*** Opening Information supplied ***

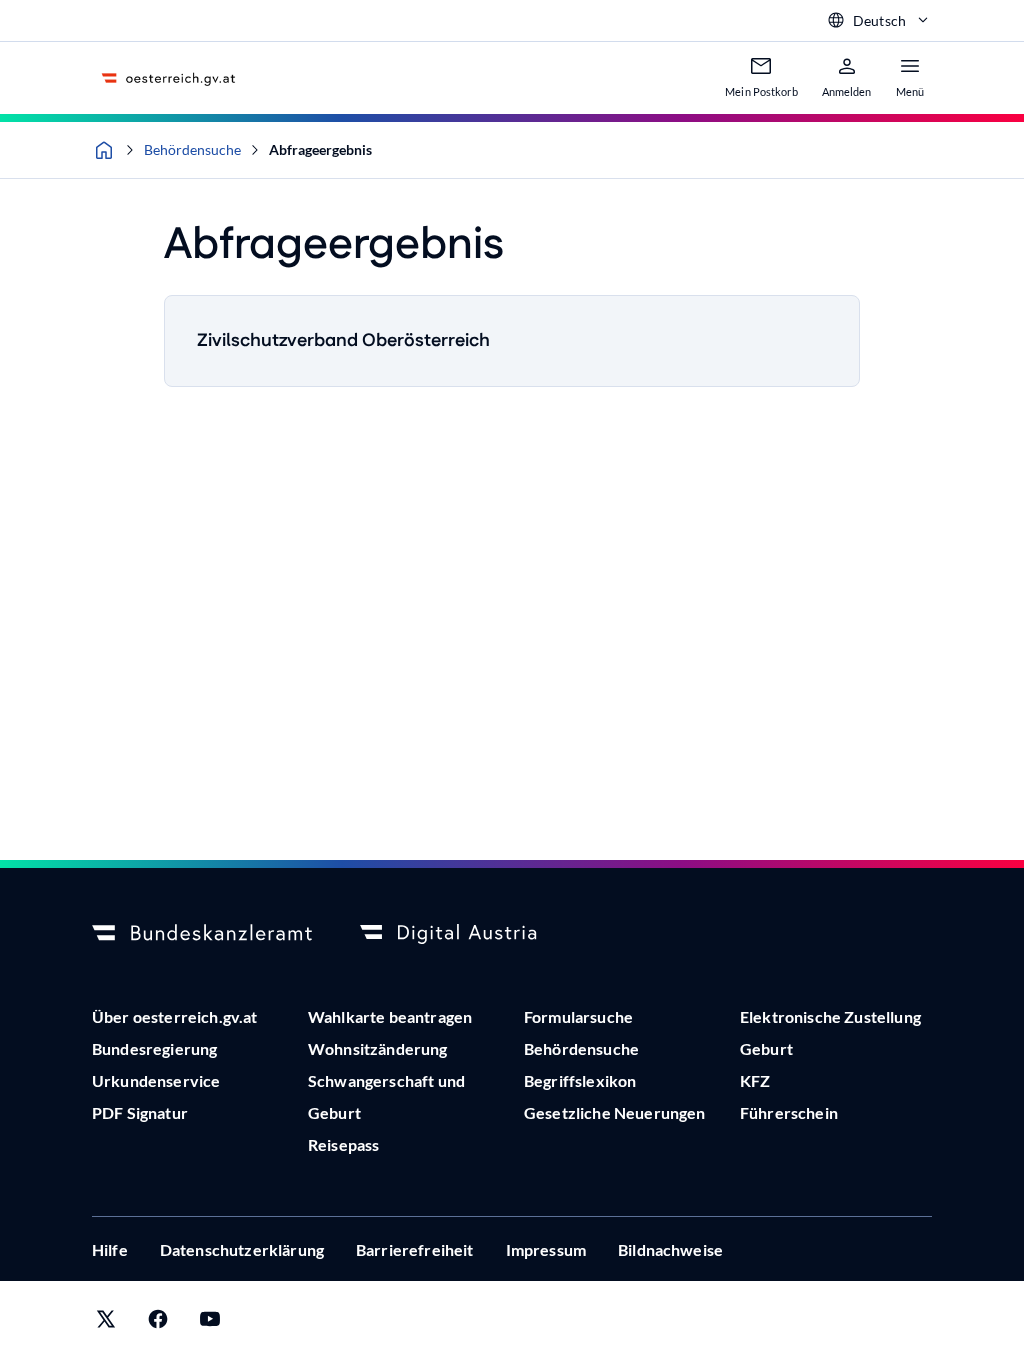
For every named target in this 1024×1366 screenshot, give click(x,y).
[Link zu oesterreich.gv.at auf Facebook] (158, 1323)
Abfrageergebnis (320, 149)
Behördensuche (192, 149)
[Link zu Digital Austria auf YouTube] (210, 1323)
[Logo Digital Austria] (470, 934)
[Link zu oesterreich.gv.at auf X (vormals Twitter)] (106, 1323)
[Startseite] (104, 150)
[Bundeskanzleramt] (202, 934)
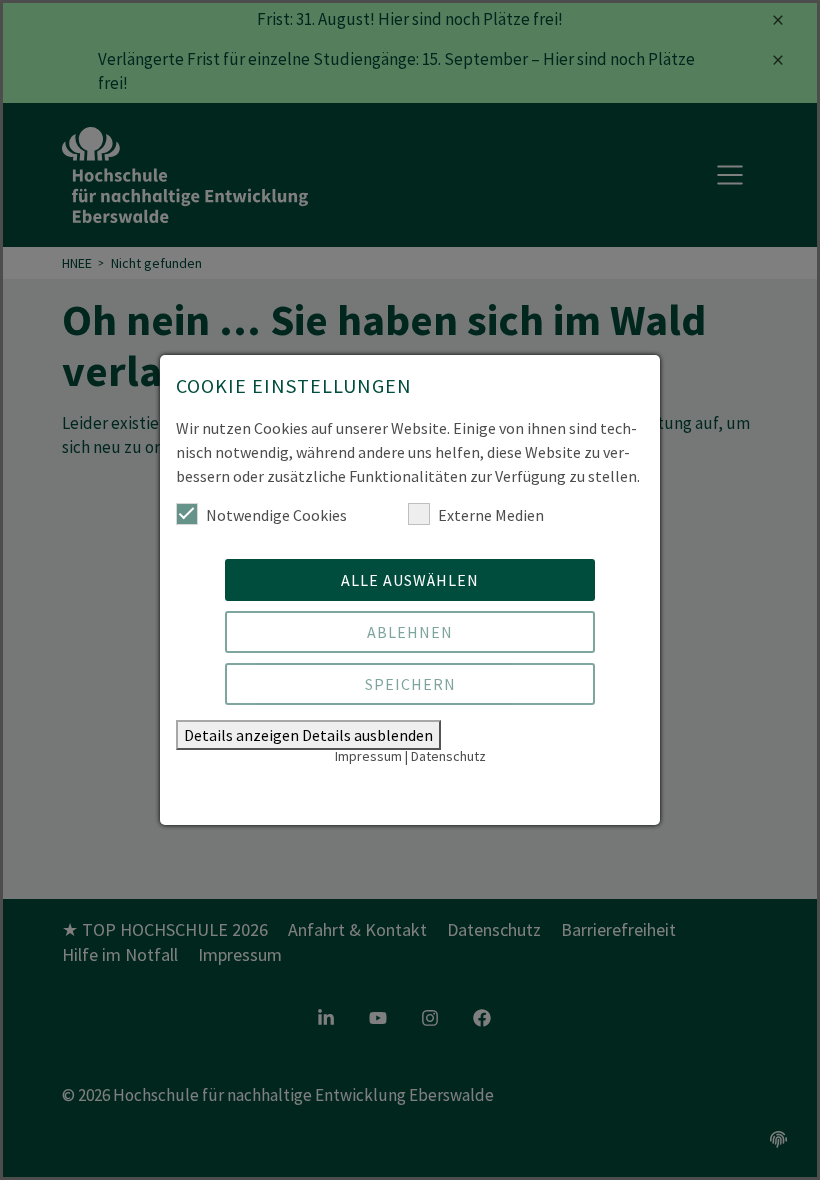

*** Closing Information supplied ***

* _Work request_
The answer must be an exact copy of every record above, minus the pictures.

* _Response below_
For every named target in this 1024×1366 screenshot, give click(x,y).
[Link zu oesterreich.gv.at auf Facebook] (158, 1323)
Abfrageergebnis (320, 149)
Behördensuche (192, 149)
[Link zu Digital Austria auf YouTube] (210, 1323)
[Logo Digital Austria] (470, 934)
[Link zu oesterreich.gv.at auf X (vormals Twitter)] (106, 1323)
[Startseite] (104, 150)
[Bundeskanzleramt] (202, 934)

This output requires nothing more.